A DAY for bikers has been proposed in the city.

Councilor Mylen Yaranon has proposed an ordinance, passed on first reading asking for a “Bicycle Day” every Sunday of the week.

The proposed law aims to encourage and promote the use of bicycles as an alternative mode of transportation, urging residents to use bicycles as a mode of transportation every Sunday.

Once the proposed ordinance is passed, the City Mayors Office with the City Engineering Office (CEO), the Department of Public Works and Highways (DPWH), the Baguio City Police Office Traffic Management Unit (BCPO – TMU) and the Department of Transportation (DOTr) will be implementing the law and see to it bicycle facilities are established.

Yaranon said facilities for bikes include, bike lanes in all roads within the city, physical dividers in places that such dividers is not physically feasible, the dividers be identified through reflectorized painted lines, pedestrian and bicycle crossing improvement, traffic signages pertaining to bicycles and bicycle parking facilities.

On June 3, close to 300 cyclists went out to commemorate the day riding around the city led by Baguio City Mayor Benjamin Magalong, Councilors Maria Mylen Victoria Guirnalda Yaranon and Levy Orcales.

Jim Ward of the Daily Cycle Movement (DCM) said the world bikes day started years ago in 2018 by decree of the United Nations.

“We are happy to say as soon as it came out, Baguio city was the first in the country where the City Council did a resolution declaring June 3 as a bicycle day. As cyclists, we felt honored and respected by our city, that means a lot and is all that we have been after ever since,” Ward added.

DCM has been advocating the use of bikes for mobility as well as the establishment of safe cycling in the city.
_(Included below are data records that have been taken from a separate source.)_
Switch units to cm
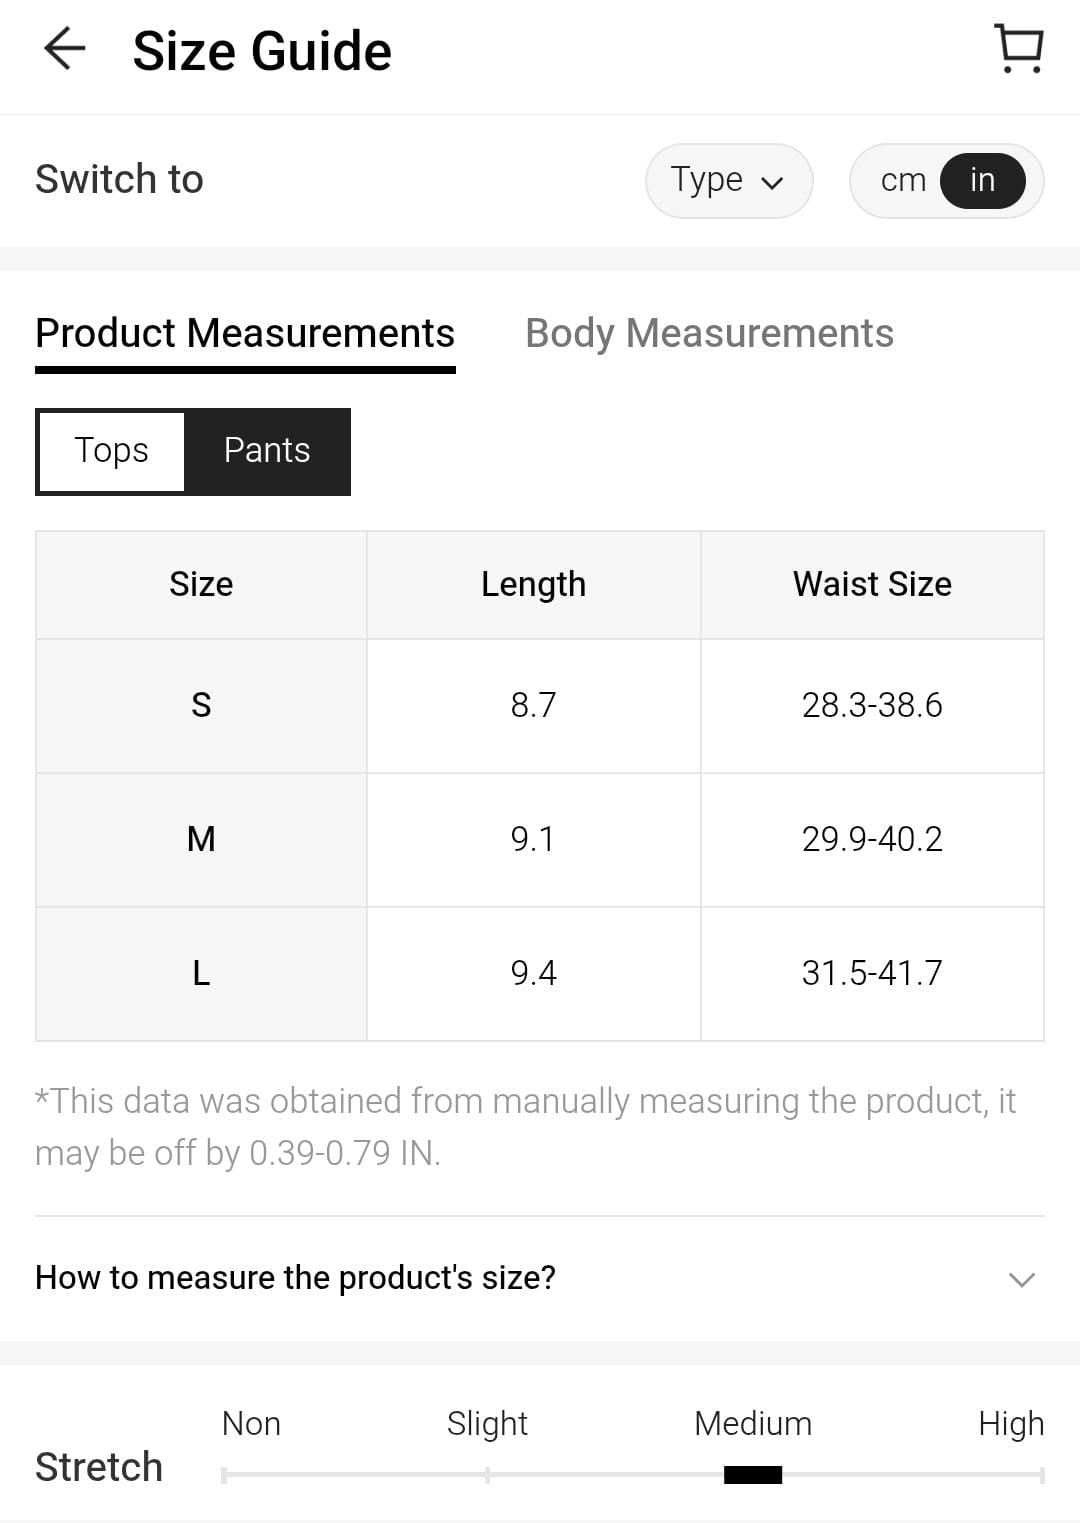Image resolution: width=1080 pixels, height=1523 pixels. pos(902,180)
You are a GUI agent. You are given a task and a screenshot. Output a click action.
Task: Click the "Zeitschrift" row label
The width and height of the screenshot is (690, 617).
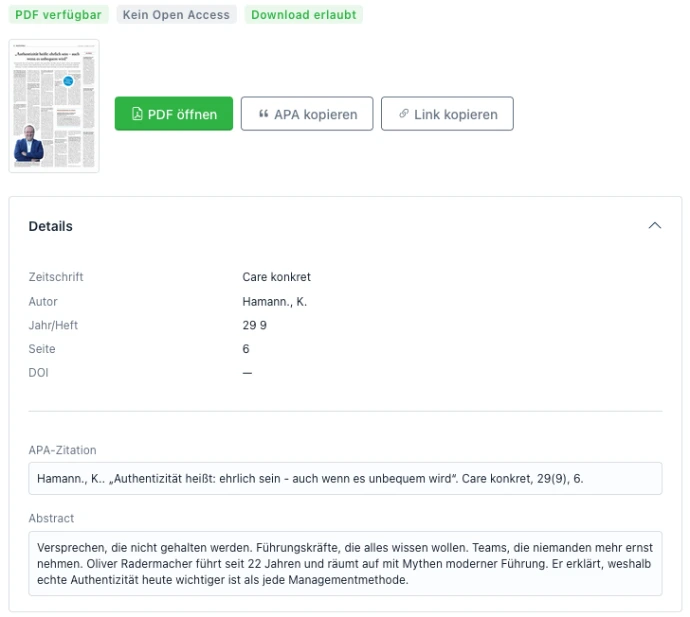56,277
The United Nations, meanwhile, encourages to include the bicycle in international, regional, national and subnational development policies and programs as well as improve road safety and integrate it into sustainable mobility and transport infrastructure planning and design, in particular through policies and measures to actively protect and promote pedestrian safety and cycling mobility, with a view to broader health outcomes, particularly the prevention of injuries and non-communicable diseases.
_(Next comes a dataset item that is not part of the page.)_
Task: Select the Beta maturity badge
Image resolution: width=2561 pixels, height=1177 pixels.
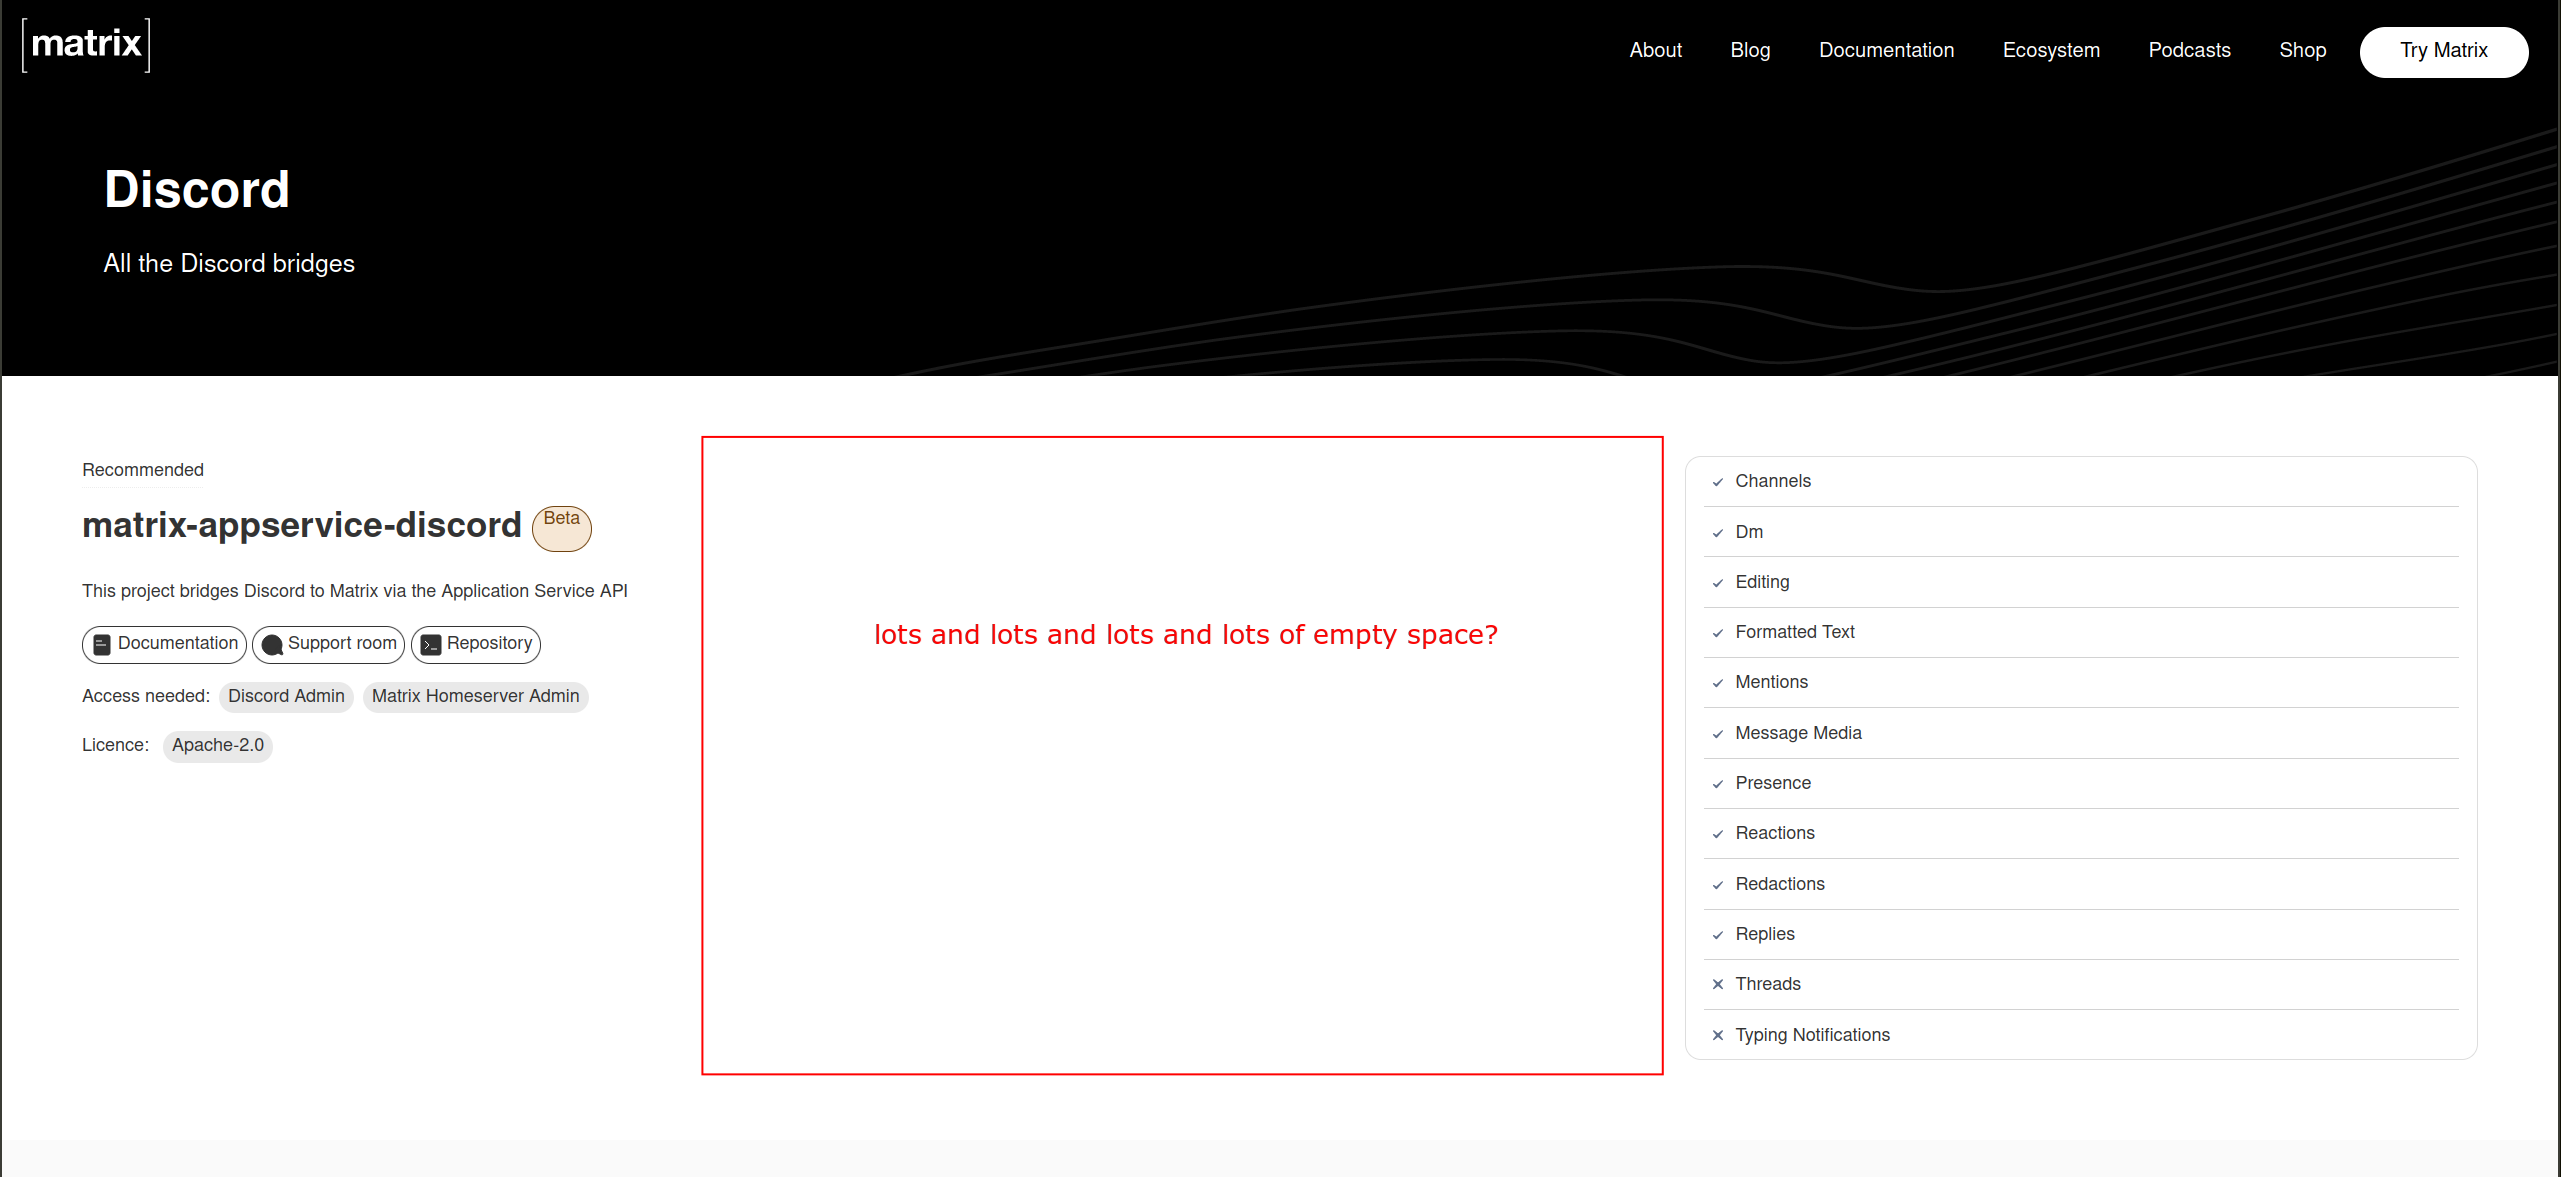Action: click(561, 526)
According to the World Health Organization (WHO), safe infrastructure for walking and cycling is also a pathway for achieving greater health equity. For the poorest urban sector, who often cannot afford private vehicles, walking and cycling can provide a form of transport while reducing the risk of heart disease, stroke, certain cancers, diabetes, and even death.

Accordingly, improved active transport is not only healthy; it is also equitable and cost-effective.